SELECTED EXCERPT:
Cameron enlisted Frank Clemente, an experiential architect and design strategist, to ensure customers step into a vastly different space than typically found on the bustling block. The two will not have long to enjoy the fruit of their labor as the concept will change in less than three weeks.
“With the nightclub business, they say it dies every two years – you got to revamp it,” Cameron said. “So, we’re going to take a look at all these concepts and see which ones work.”
He said, somewhat ironically, that his favorite watering holes provided the same look, feel and smell for generations. Cameron used St. Pete’s Mastry’s and Emerald Bar as examples.
However, he noted new “mega concepts” like the disco-themed Good Night John Boy have elevated the local nightlife scene. Cameron hopes his latest venture will transport revelers nearly 1,200 miles north to Sleepy Hollow, New York, the village immortalized in Washington Irving’s 203-year-old short story The Legend of Sleepy Hollow.
Fall foliage greets customers as they walk through the door. While the atmosphere resembles the quaint village known for Headless Horseman folklore, Cameron said that by Halloween, it would “be all overgrown and f*cking craziness in the middle of it.”
Clemente said the bright, multicolored leaves would soon fall to the floor. The trees will remain.
The smell – currently a fall scent he said was “white tea and fig” – will also change with the concept. Clemente said the team designed the aroma with a North Carolina-based company founded by a former Disney Imagineer.
“We have the scent that is going in for the Thanksgiving season, and then we’ve got one that is going for the holiday season,” Clemente added. “Just wait. And it all goes with the look and feel of the décor.”

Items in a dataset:
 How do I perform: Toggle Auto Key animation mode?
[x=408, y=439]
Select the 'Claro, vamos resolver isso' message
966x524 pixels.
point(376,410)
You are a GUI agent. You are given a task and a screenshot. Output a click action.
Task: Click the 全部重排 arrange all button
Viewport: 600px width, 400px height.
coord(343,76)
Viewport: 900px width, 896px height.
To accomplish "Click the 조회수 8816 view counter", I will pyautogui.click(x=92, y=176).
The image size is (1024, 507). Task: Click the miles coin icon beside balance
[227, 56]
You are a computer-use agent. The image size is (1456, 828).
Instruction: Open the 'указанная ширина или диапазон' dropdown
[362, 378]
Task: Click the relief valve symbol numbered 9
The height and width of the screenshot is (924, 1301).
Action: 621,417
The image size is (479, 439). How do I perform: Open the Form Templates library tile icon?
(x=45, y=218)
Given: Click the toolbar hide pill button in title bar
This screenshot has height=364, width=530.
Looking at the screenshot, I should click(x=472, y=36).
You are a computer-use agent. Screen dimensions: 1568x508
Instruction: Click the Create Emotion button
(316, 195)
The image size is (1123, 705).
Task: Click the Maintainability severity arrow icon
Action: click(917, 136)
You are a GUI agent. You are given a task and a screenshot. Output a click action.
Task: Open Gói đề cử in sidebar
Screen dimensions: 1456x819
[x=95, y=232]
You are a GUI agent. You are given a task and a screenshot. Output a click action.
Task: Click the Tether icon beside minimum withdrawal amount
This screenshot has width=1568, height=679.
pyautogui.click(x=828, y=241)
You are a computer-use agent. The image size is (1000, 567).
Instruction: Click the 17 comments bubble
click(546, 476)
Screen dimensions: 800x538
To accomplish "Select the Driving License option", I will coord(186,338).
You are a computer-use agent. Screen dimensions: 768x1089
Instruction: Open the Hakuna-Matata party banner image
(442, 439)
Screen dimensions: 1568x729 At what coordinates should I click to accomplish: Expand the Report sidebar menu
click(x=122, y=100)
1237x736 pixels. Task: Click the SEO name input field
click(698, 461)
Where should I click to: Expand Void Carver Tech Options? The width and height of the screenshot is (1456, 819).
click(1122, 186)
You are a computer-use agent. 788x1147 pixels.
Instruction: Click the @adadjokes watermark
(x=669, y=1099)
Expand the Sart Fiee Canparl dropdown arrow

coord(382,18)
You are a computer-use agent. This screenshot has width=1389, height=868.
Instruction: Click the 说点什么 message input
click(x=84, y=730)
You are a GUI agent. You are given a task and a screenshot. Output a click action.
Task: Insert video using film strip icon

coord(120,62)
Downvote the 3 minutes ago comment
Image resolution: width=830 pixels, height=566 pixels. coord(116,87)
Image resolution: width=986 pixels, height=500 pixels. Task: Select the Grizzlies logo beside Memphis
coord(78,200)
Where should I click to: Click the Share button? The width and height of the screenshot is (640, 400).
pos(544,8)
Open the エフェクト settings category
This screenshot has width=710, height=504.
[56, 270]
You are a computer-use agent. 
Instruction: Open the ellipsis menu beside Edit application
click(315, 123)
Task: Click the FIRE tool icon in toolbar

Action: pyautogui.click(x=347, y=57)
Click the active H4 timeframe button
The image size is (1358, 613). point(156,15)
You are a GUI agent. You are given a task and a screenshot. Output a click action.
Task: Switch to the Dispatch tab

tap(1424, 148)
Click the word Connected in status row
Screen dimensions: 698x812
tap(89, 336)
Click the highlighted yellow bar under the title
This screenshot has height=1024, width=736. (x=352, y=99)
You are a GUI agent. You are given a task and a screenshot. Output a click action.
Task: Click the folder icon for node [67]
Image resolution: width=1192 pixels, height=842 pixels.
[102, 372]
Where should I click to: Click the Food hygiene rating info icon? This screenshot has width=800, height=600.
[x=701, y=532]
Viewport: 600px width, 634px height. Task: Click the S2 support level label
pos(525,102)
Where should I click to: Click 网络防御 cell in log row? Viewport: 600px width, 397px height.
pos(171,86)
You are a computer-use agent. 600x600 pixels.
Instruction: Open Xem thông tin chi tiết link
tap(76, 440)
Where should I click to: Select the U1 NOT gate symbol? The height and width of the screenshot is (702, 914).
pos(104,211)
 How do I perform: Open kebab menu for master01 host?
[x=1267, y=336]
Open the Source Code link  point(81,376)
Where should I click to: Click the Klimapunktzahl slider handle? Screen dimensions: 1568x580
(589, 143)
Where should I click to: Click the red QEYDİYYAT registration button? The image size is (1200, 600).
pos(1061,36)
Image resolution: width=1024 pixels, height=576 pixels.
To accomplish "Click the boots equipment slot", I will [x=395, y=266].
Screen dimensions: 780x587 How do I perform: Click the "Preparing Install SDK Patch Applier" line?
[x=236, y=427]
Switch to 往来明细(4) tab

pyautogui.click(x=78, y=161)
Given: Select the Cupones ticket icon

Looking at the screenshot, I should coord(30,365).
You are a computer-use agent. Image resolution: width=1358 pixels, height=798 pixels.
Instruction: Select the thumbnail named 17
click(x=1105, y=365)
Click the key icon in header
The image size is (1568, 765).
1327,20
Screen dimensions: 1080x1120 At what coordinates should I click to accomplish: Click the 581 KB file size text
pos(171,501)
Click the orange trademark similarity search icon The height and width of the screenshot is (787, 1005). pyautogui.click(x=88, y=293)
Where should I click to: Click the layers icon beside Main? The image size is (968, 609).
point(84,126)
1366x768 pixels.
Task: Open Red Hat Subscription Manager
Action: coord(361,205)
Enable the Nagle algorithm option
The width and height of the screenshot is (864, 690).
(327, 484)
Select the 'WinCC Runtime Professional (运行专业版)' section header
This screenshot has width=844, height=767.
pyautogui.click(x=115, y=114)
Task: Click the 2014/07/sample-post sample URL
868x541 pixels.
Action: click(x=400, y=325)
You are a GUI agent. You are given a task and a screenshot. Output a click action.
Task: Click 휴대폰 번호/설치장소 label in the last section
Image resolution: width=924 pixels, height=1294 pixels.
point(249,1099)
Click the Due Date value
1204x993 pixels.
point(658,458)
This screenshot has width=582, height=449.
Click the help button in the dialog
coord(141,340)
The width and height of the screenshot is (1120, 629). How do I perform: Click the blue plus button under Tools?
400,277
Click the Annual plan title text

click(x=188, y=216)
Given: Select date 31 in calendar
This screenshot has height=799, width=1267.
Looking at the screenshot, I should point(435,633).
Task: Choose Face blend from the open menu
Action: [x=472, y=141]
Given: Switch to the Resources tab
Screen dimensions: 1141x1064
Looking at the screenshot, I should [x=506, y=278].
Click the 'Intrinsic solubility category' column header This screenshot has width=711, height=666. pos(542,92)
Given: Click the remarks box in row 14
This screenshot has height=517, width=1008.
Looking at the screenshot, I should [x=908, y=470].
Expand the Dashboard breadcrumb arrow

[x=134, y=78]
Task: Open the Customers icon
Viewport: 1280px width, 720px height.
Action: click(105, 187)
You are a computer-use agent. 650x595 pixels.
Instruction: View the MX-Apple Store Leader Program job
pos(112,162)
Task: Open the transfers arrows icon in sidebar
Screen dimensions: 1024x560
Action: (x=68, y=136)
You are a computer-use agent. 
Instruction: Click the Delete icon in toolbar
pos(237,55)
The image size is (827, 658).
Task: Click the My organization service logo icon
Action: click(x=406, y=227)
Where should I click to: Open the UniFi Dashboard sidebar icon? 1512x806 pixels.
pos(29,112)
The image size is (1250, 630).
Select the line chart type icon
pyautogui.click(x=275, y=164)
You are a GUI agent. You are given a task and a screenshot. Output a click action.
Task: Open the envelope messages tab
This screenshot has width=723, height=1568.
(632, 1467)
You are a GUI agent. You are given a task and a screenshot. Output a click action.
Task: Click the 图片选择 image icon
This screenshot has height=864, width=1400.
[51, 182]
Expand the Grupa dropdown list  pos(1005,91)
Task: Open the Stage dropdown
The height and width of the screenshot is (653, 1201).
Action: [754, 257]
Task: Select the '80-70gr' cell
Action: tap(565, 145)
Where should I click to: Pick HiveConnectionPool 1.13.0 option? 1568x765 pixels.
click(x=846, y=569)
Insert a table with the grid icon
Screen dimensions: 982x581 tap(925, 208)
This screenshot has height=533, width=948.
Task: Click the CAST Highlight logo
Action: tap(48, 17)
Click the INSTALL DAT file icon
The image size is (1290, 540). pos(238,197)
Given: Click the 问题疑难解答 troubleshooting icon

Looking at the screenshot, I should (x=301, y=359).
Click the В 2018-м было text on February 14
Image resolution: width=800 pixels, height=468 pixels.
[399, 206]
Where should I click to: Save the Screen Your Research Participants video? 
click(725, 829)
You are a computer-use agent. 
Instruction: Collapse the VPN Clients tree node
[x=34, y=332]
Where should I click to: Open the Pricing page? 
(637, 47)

WHAT YOU NEED TO DO:
1: According to the nightclub article, in which state is the company that helped design the bar's aroma based?
2: Reproduce the passage of the nightclub article from "However, he noted" to "former Disney Imagineer.".
These lines have no connection to the nightclub article.

RESULTS FOR THE EXERCISE:
1: North Carolina.

2:
However, he noted new “mega concepts” like the disco-themed Good Night John Boy have elevated the local nightlife scene. Cameron hopes his latest venture will transport revelers nearly 1,200 miles north to Sleepy Hollow, New York, the village immortalized in Washington Irving’s 203-year-old short story The Legend of Sleepy Hollow.
Fall foliage greets customers as they walk through the door. While the atmosphere resembles the quaint village known for Headless Horseman folklore, Cameron said that by Halloween, it would “be all overgrown and f*cking craziness in the middle of it.”
Clemente said the bright, multicolored leaves would soon fall to the floor. The trees will remain.
The smell – currently a fall scent he said was “white tea and fig” – will also change with the concept. Clemente said the team designed the aroma with a North Carolina-based company founded by a former Disney Imagineer.